What the task requires: Whenever a line below holds the word "agent", copy that line.

(Screenshot grounding data)
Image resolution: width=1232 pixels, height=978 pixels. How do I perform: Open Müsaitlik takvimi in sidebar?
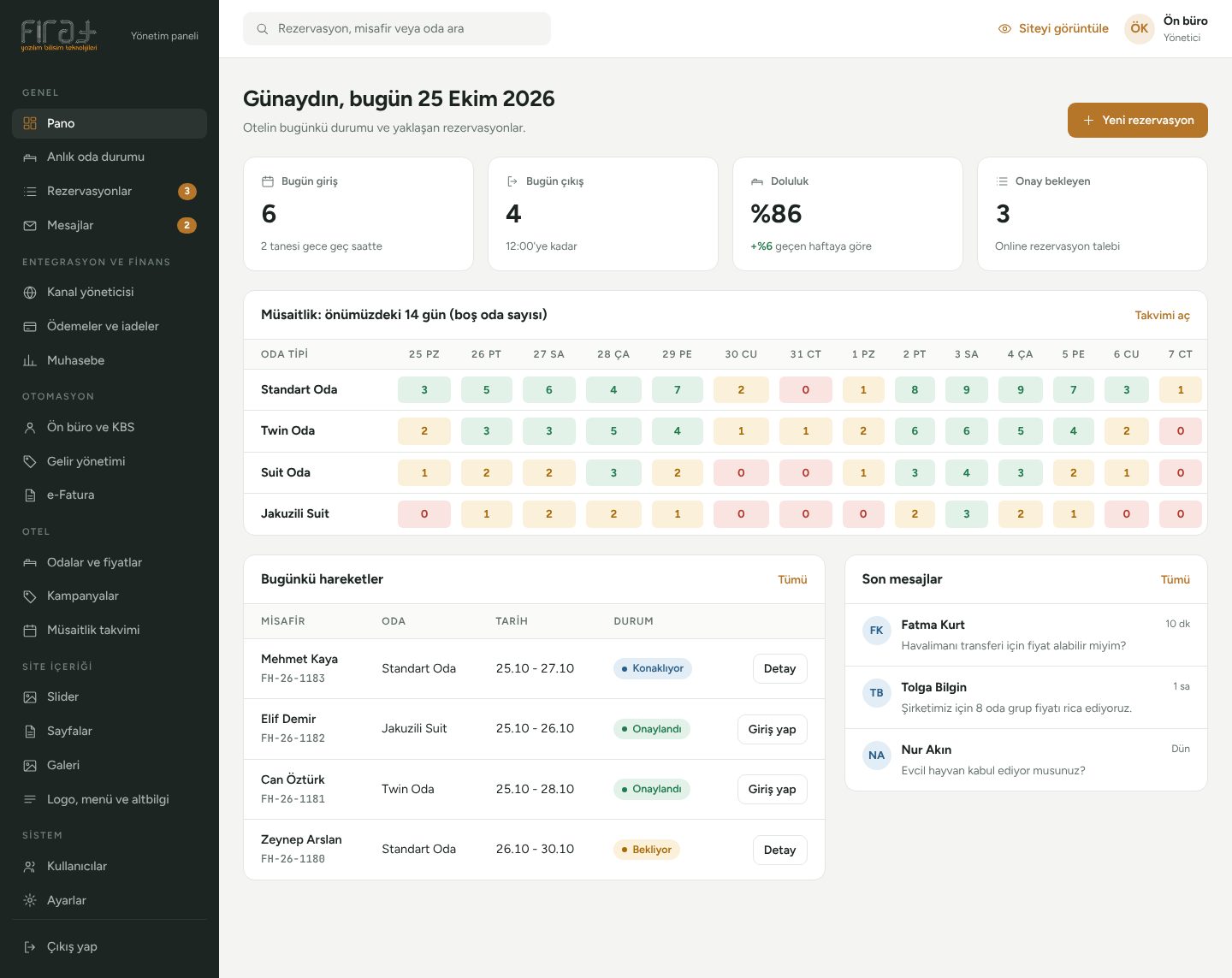(x=110, y=631)
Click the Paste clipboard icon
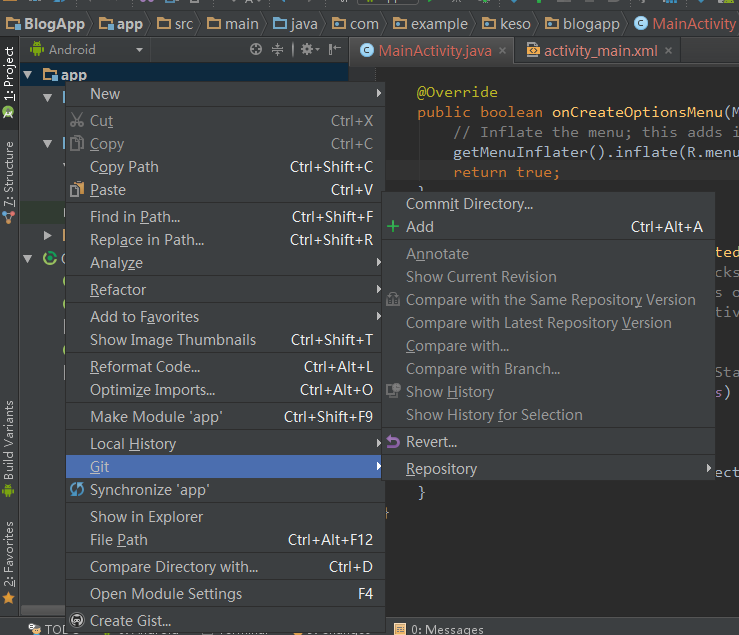Image resolution: width=739 pixels, height=635 pixels. pyautogui.click(x=77, y=190)
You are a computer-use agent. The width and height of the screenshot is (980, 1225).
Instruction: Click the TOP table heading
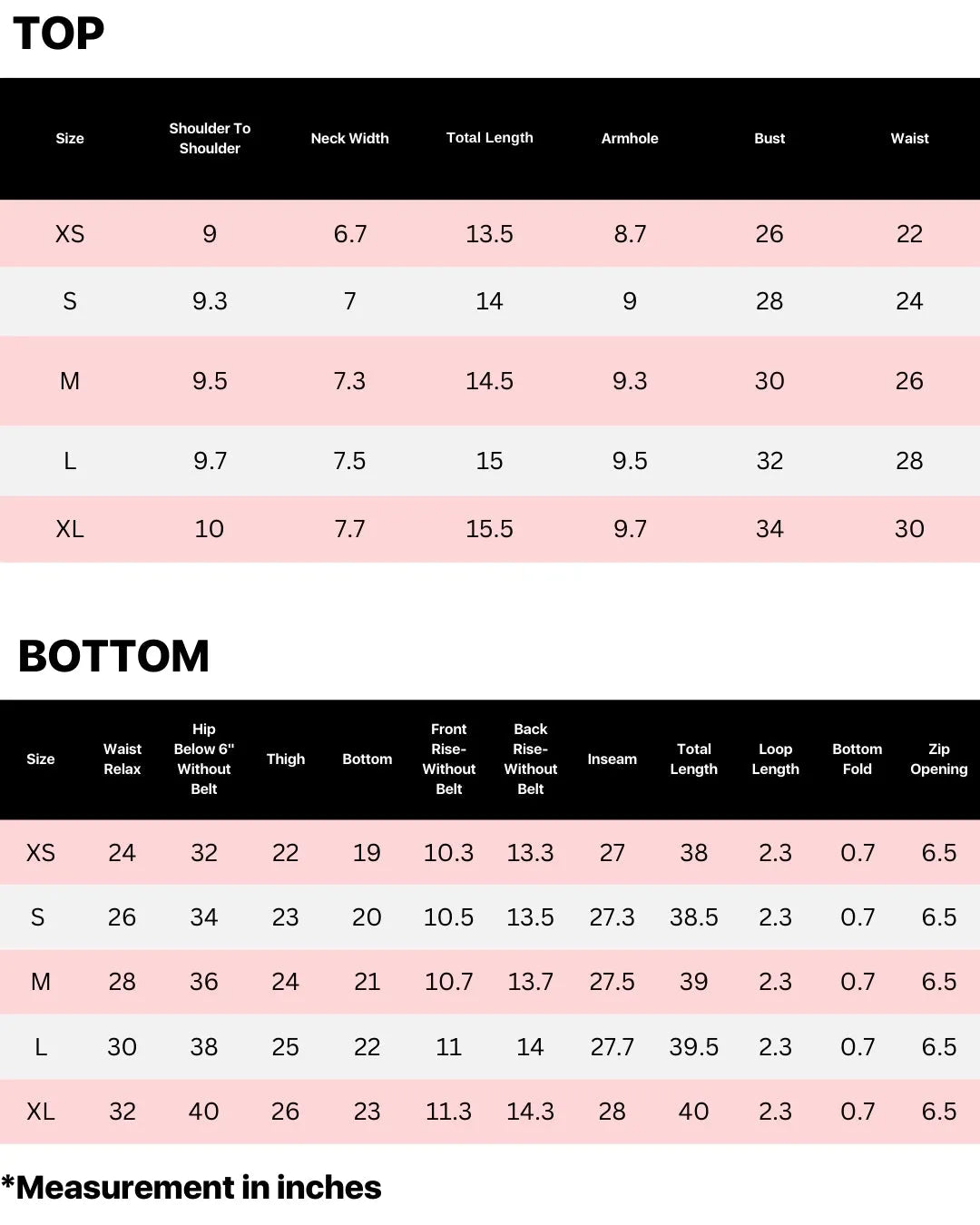click(59, 34)
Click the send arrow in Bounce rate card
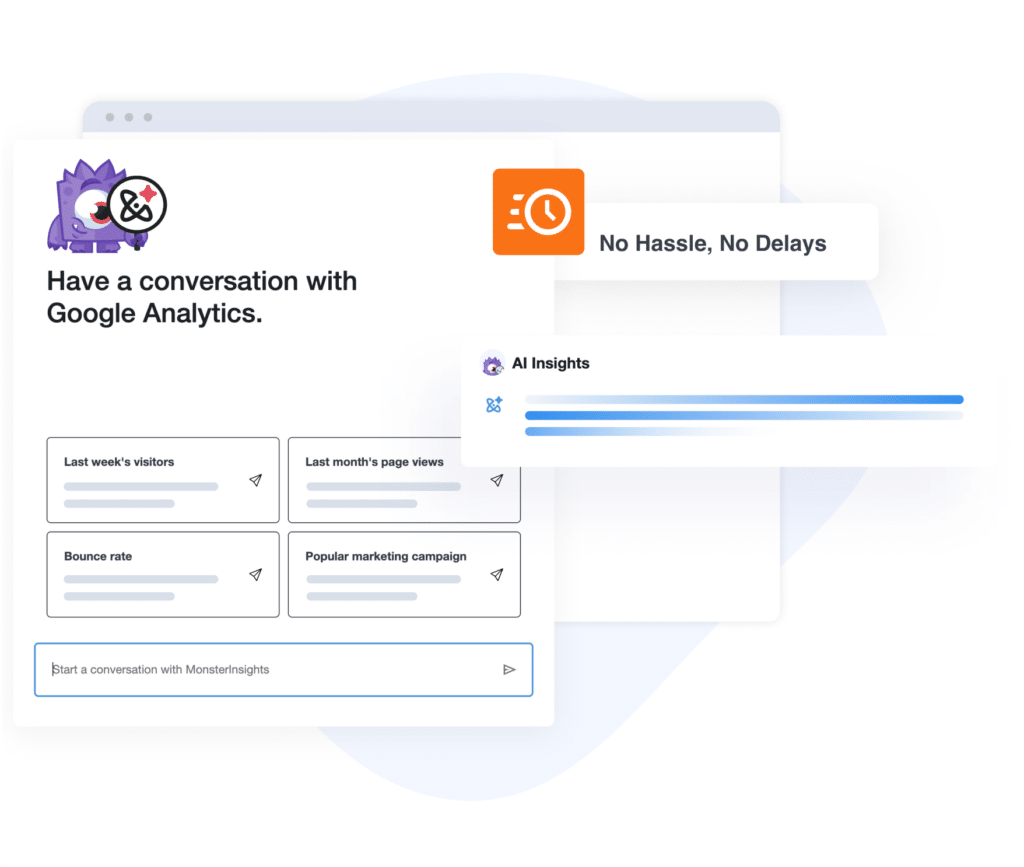 coord(255,575)
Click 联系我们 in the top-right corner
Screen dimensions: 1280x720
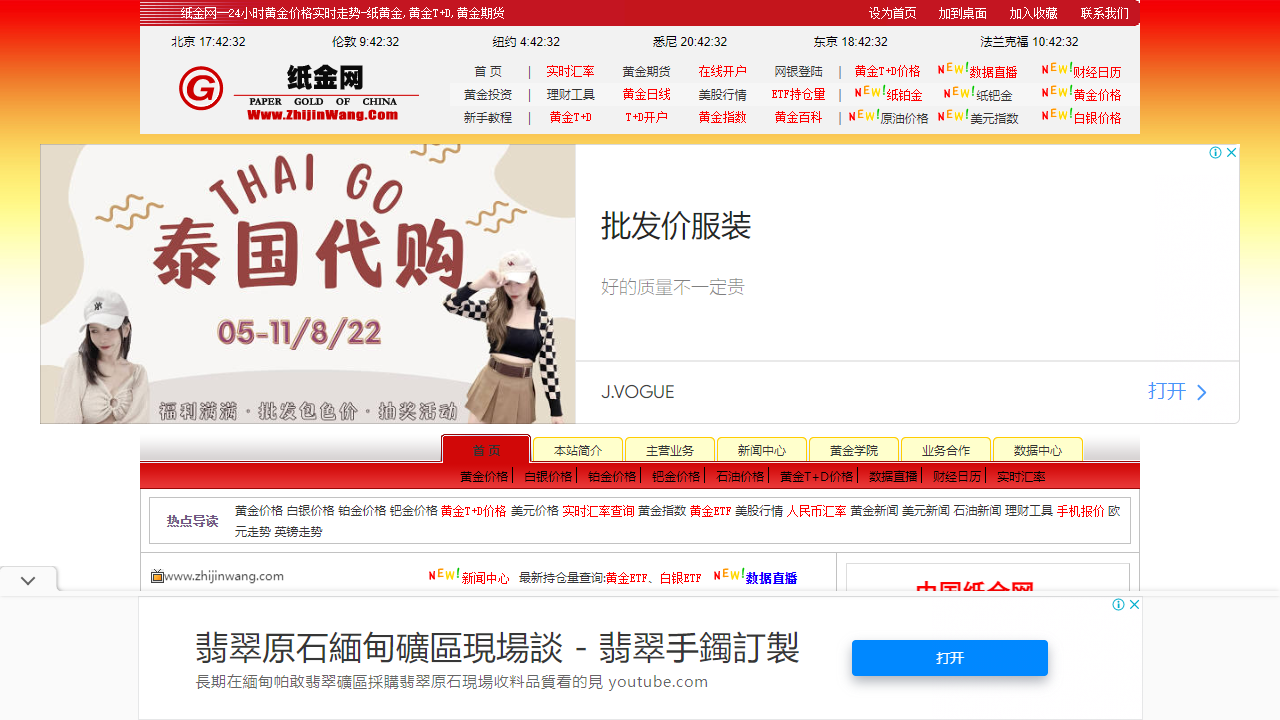(1105, 13)
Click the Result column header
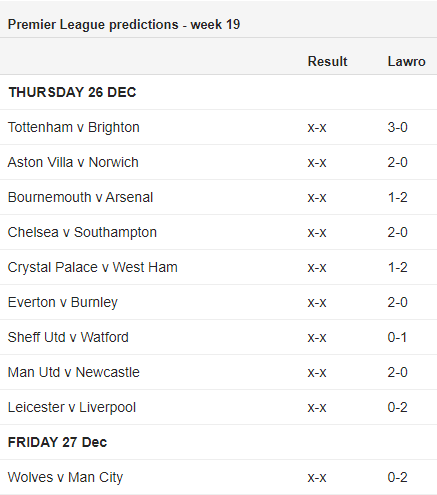This screenshot has height=495, width=437. [x=327, y=61]
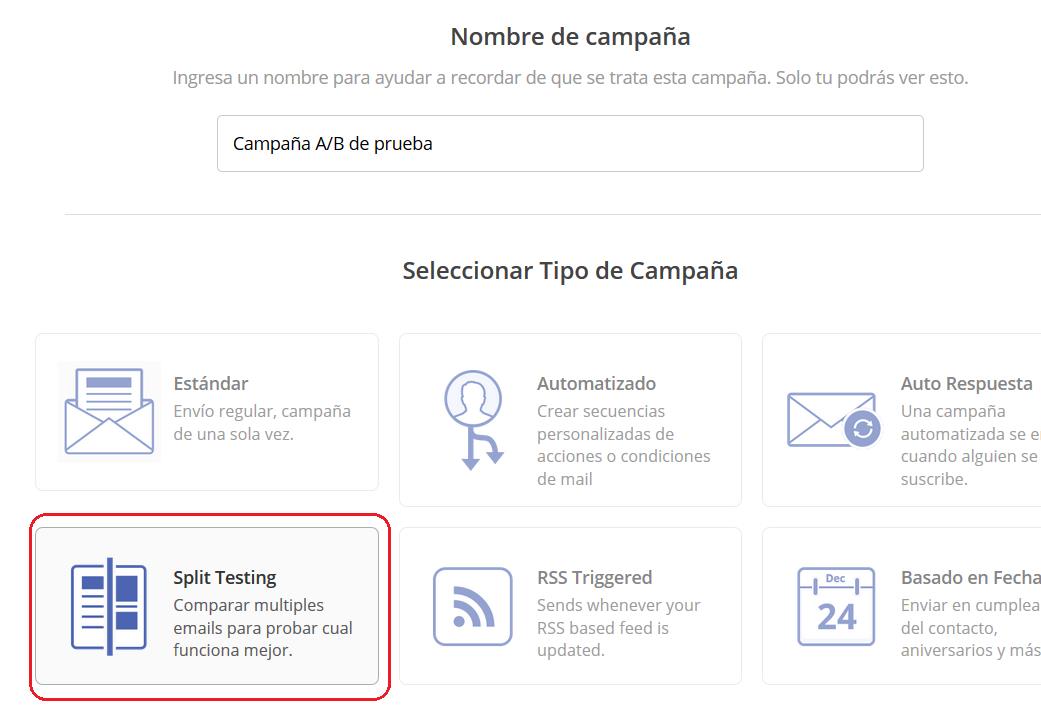The height and width of the screenshot is (719, 1041).
Task: Choose the Automatizado campaign title
Action: [596, 383]
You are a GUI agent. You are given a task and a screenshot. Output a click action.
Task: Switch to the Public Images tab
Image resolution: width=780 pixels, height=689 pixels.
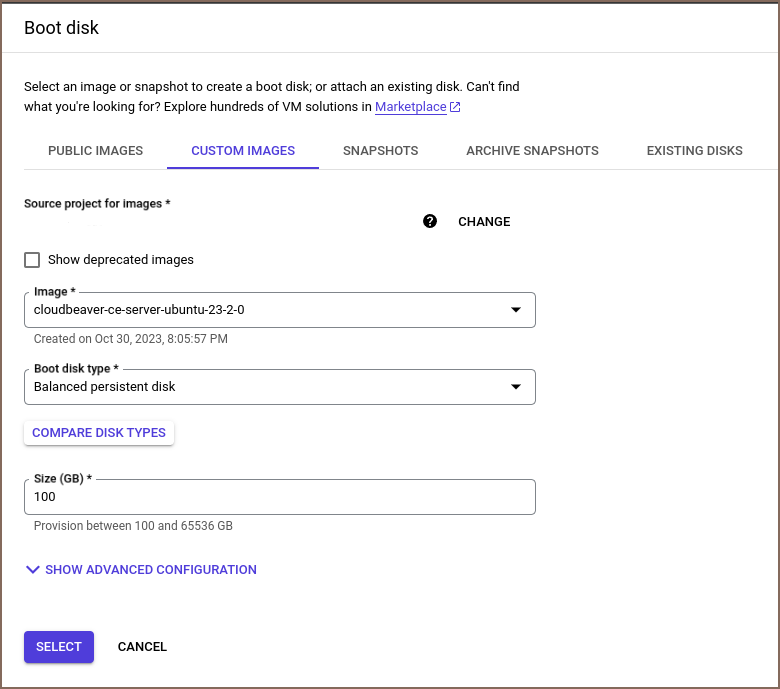(x=95, y=151)
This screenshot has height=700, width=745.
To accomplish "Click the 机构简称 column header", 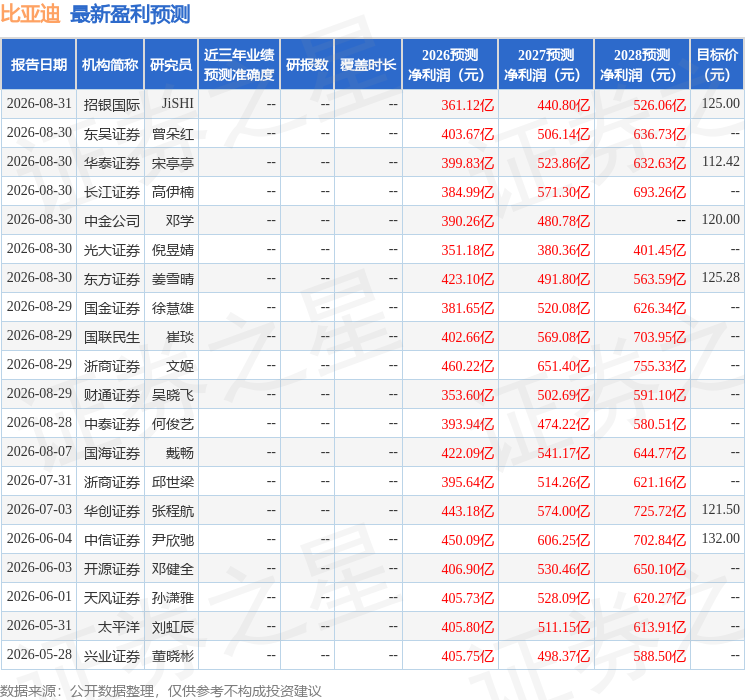I will [x=110, y=64].
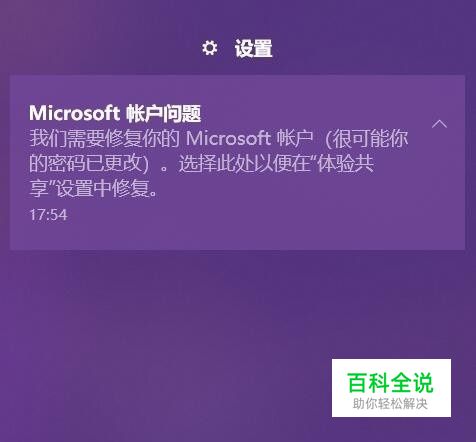Click the body line starting 的密码已更改
This screenshot has width=476, height=442.
click(201, 164)
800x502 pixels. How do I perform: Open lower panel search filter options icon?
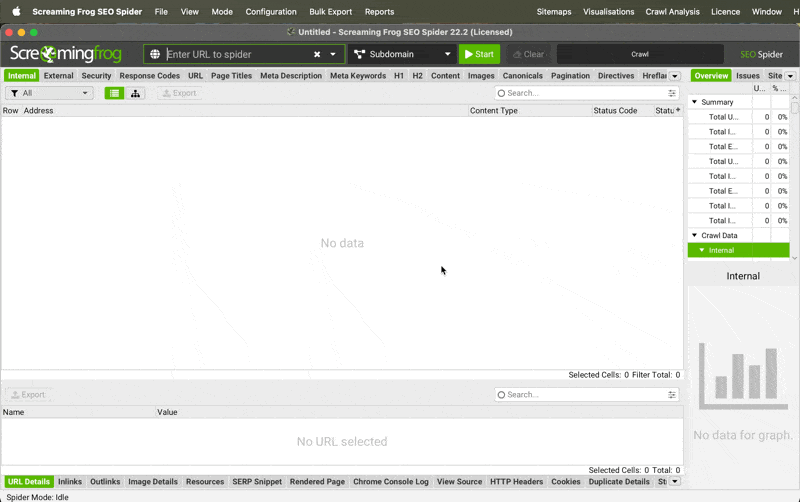[x=672, y=395]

Answer below:
You are a computer-use agent. The width and height of the screenshot is (980, 1225).
You are a GUI agent. You are given a task and a screenshot. Output a click action.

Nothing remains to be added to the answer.